Deuxième humiliation en deux jours pour la Commission Européenne
Le premier camouflet a eu lieu le 15 juillet : la Cour de Justice de l’Union Européenne (CJUE) annule la décision de la Commission d’infliger une amende de 13 milliards d’euros à Apple [1].
Nous venons d’assister au second camouflet ce 16 juillet. La CJUE récidive en invalidant le Privacy Shield au motif que les lois américaines de protection des données sont moins protectrices que le RGPD européen (Règlement Général sur la Protection des Données). [2]
Le Privacy Shield avait été négocié entre la Commission Européenne et les États Unis en 2016. Cet accord, comme son nom l’indique, est présenté comme un bouclier de protection des données, il offrait la possibilité aux entreprises américaines de rapatrier les données des citoyens européens aux USA tout en assurant une certaine conformité avec les standards de protection des données européens.
Le Privacy Shield venait en remplacement d’un accord précédent, le Safe Harbor, qui avait déjà été retoqué par la CJUE en 2015.
Comme le Safe Harbor avant lui, le Privacy Shield présentait de sérieuses lacunes qui sont à l’origine de ce jugement, notamment :
a) le manque d’engagement des USA sur l’absence de collecte et de traitement massif des données personnelles,
b) les difficultés des autorités publiques européennes pour accéder aux données transférées vers les USA,
c) l’indépendance incertaine du médiateur américain vis à vis des nombreuses agences de renseignement.
Cette décision de la CJUE oblige donc la Commission européenne à négocier un nouvel accord qui devra impérativement mieux respecter les droits des citoyens des pays membres en s’écartant le moins possible du RGPD.
Margrethe Vestager, la vice-présidente en charge de la concurrence, a reconnu ce deuxième échec en deux jours en déclarant « La première chose que l’on fait lorsque l’on reçoit un jugement du tribunal est de le lire très, très attentivement. Et nous sommes toujours en train de le faire. Bien sûr, c’est une défaite, car c’est une annulation par le tribunal ».
Le modèle économique de nombreuses firmes américaines, principalement celles des GAFAM, repose sur la récupération des données personnelles, il est bien évident que ces transferts entre l’UE et les USA ne vont pas s‘interrompre brutalement.
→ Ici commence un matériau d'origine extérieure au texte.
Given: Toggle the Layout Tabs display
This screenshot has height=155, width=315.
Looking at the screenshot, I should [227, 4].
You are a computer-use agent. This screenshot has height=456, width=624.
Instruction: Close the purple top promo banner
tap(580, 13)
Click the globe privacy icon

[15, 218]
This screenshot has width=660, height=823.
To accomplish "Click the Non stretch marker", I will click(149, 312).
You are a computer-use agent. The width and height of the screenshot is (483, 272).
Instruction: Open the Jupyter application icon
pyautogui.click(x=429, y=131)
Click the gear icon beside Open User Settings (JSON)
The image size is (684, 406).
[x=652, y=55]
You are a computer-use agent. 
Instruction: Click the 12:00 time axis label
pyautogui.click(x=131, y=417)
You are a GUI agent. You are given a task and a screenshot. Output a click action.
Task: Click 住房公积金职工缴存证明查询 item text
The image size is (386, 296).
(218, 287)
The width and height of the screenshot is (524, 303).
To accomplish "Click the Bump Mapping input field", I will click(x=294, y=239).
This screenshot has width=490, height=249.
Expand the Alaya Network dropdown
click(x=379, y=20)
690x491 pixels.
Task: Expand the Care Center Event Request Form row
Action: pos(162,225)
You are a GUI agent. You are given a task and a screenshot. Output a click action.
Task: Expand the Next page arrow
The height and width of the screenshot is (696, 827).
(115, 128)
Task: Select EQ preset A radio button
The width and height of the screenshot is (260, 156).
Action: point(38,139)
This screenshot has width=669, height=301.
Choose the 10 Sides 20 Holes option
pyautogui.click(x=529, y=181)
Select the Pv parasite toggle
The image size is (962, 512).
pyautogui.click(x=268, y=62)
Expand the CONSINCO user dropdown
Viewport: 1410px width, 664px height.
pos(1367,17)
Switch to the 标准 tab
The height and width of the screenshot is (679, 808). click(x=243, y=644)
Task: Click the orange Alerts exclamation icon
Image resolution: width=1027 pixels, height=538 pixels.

Les juges ont prévu un mécanisme de « clauses contractuelles types » qui donnent aux entreprises américaines la possibilité de s’engager, à titre individuel, à respecter certaines précautions quant à l’utilisation des données des utilisateurs basés en Europe. Ce sont ces clauses qui seront utilisées en attendant que la Commission parvienne à un nouvel accord qui, nous l’espérons, aura une durée de vie supérieure à ses précurseurs.